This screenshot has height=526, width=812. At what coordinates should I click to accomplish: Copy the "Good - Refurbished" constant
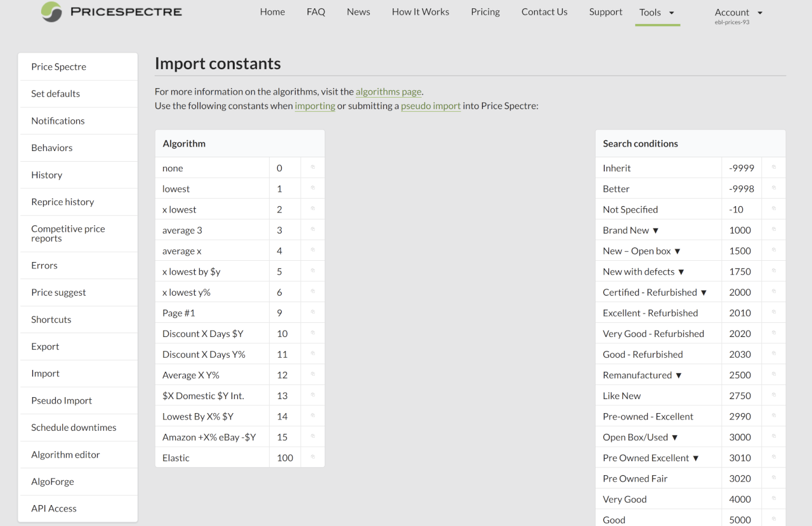773,354
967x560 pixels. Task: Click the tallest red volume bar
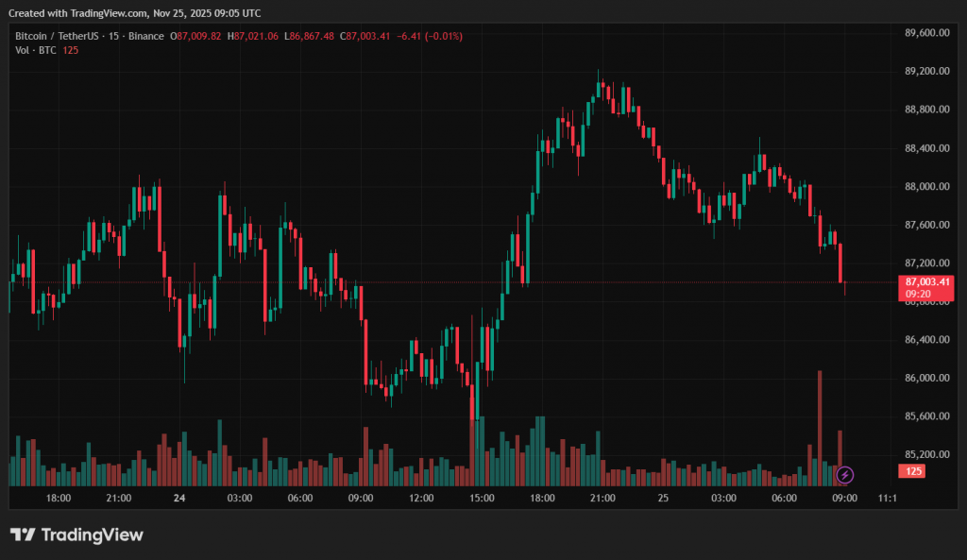(819, 425)
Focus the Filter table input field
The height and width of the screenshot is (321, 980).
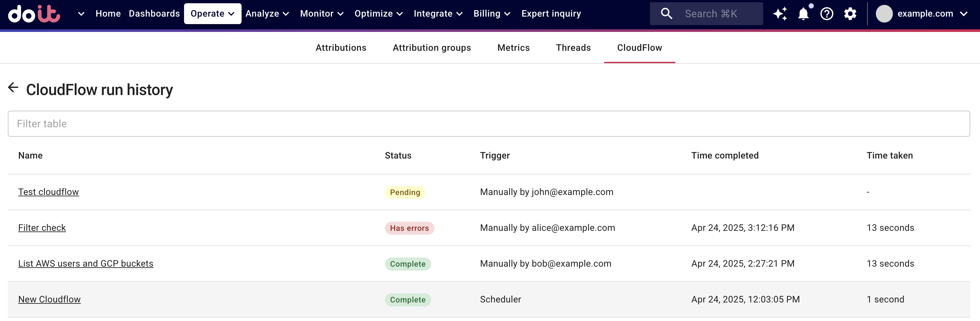point(488,124)
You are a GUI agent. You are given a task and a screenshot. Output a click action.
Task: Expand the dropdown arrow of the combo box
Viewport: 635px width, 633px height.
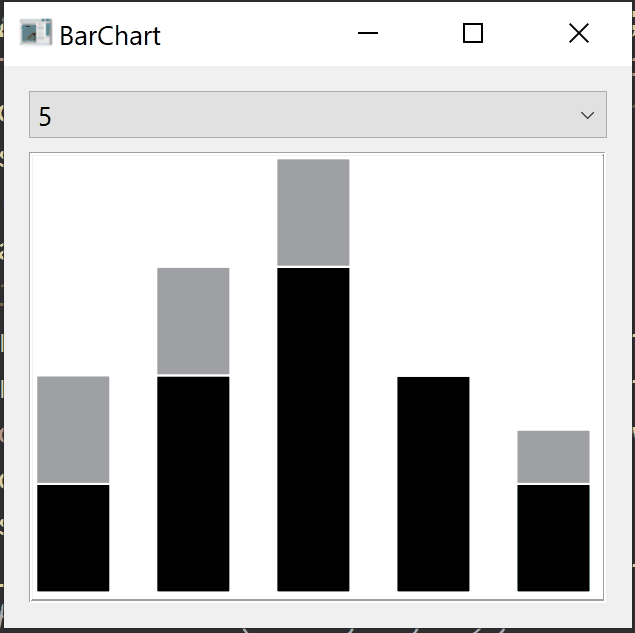coord(587,115)
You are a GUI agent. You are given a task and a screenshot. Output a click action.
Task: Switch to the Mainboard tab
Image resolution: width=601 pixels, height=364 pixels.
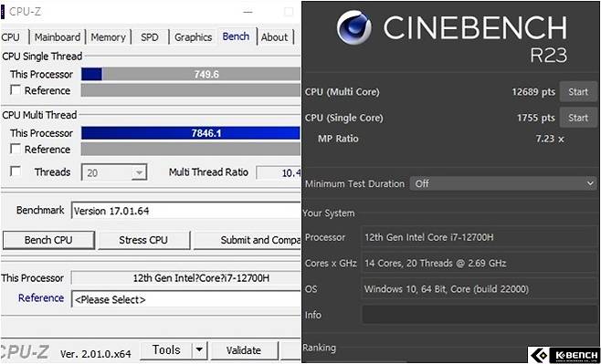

* * * * * * * * *

## TASK REQUIREMENTS
Return, unchanged, the lines from the first line of the material through the line that holds "Task: Expand the", inclusive, omitting pictures.

## EXERCISE RESULT
This screenshot has height=526, width=812. At what coordinates should I click to accomplish: Copy the "Good - Refurbished" constant
773,354
967x560 pixels. Task: Click the tallest red volume bar
(819, 425)
Focus the Filter table input field
The height and width of the screenshot is (321, 980).
point(488,124)
You are a GUI agent. You are given a task and a screenshot. Output a click action.
Task: Expand the dropdown arrow of the combo box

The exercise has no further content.